Section 3: European Policy Responses
3.1 Regulation of Platforms
- Digital Services Act (DSA) (2022): Requires large online platforms to provide transparency on algorithms and content moderation practices.
- Code of Practice on Disinformation: Voluntary framework, now being tightened under the DSA, obliges platforms to disclose political advertising and bot activity.
3.2 Building Institutional Trust
- Media literacy programs: Finland’s national curriculum includes critical thinking and digital literacy from primary school.
- Independent fact-checking networks: The European Fact-Checking Standards Network (EFCSN) coordinates cross-border debunking.
- Public broadcasting reforms: Strengthening editorial independence as a counterbalance to partisan narratives.
3.3 NATO and EU Cooperation
NATO’s Strategic Communications Centre of Excellence in Riga has mapped coordinated Russian campaigns in the Baltics, showing how disinformation is tied directly to security threats.
Section 4: Case Studies
- COVID-19 Vaccine Narratives: Russian state outlets like RT and Sputnik promoted anti-vaccine content in multiple EU languages, undermining public health campaigns.
- 2024 European Parliament Elections: Researchers at Oxford Internet Institute documented bot-driven amplification of extremist parties’ messages in at least 7 EU member states.
- Ukraine War: Disinformation narratives framed sanctions as the cause of energy crises, with polls showing significant public confusion in Germany and Italy.

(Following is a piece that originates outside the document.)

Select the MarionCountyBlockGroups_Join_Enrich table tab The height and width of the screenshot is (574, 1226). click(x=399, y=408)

Section 5: Towards Democratic Resilience
The fight against disinformation cannot rely solely on takedowns or censorship—it requires trust-building.
Recommendations:
- Transparency Mandates: Full disclosure of recommendation algorithms and ad libraries for political content.
- Accountability Systems: Penalties for platforms that fail to remove coordinated inauthentic behavior within defined timeframes.

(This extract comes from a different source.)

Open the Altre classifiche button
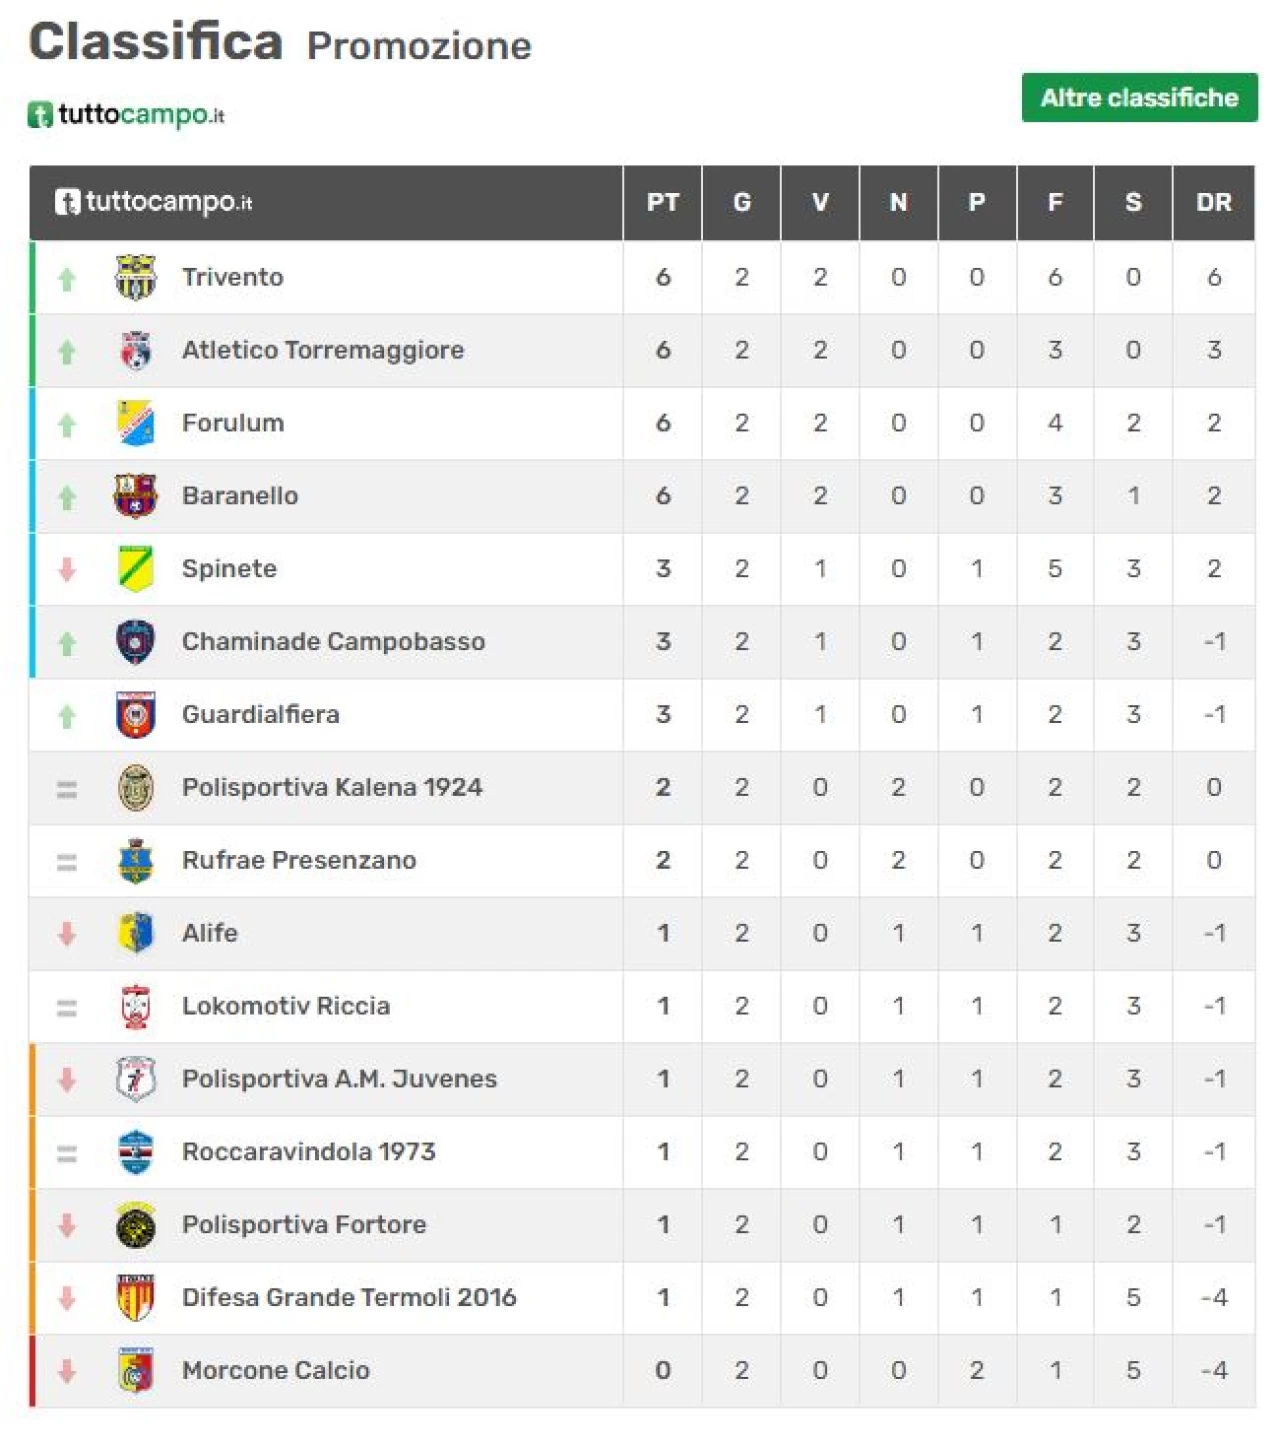This screenshot has height=1440, width=1280. 1139,97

- Civic Empowerment: Invest in citizen assemblies and participatory forums to counter feelings of exclusion that disinformation exploits.

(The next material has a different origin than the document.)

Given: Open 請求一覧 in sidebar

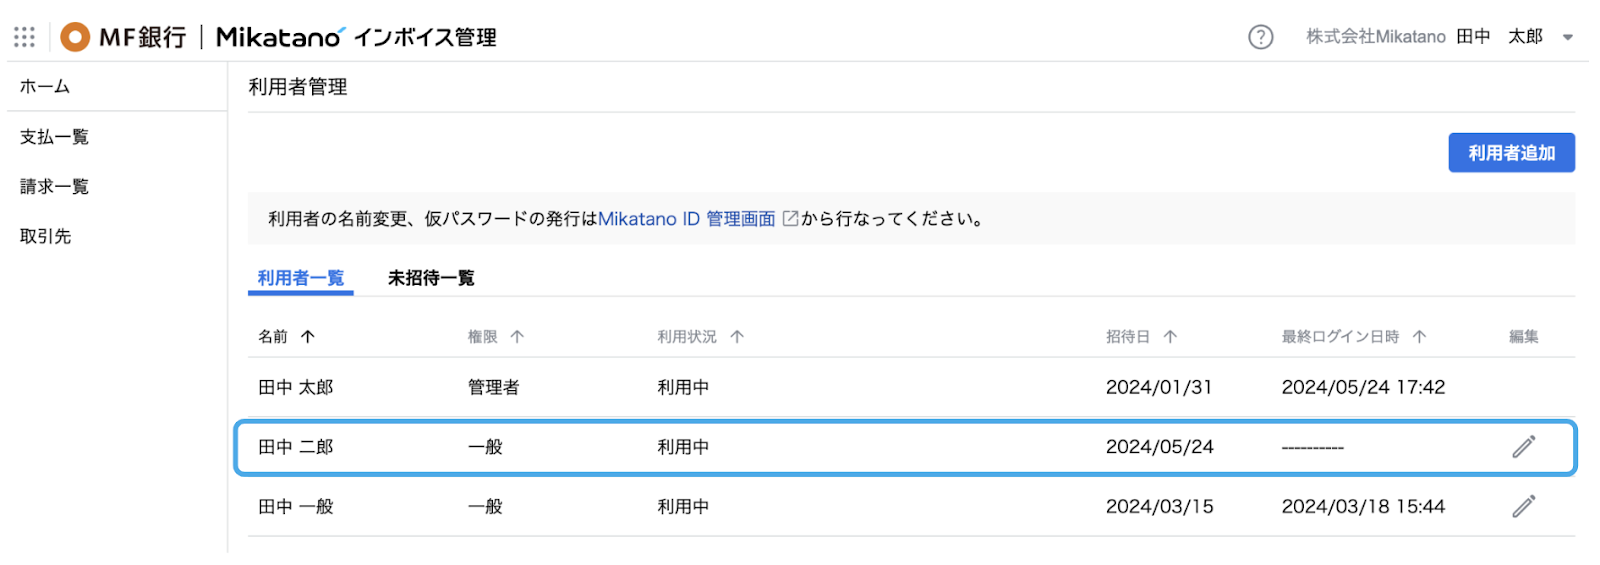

- Cross-border Cooperation: Strengthen EU-NATO collaboration on hybrid threats, treating disinformation as both a security and a democratic challenge.
As European Commission Vice President Věra Jourová stated:
“Regulation alone will not save democracy. Only when citizens trust their institutions and feel ownership of them will disinformation lose its power.”
Conclusion
Disinformation and influence campaigns thrive in Europe’s vulnerabilities—fragmented media landscapes, declining trust, and opaque digital infrastructures. But these threats also offer an opportunity: to reimagine democratic resilience as both institutional reform and digital regulation.
In the words of David Kaye, former UN Special Rapporteur on freedom of expression:
“Transparency is not censorship. It is the condition for meaningful freedom online.”
By aligning platform regulation with democratic trust-building, Europe can transform the digital battlefield into a foundation for renewed civic confidence and durable democratic peace.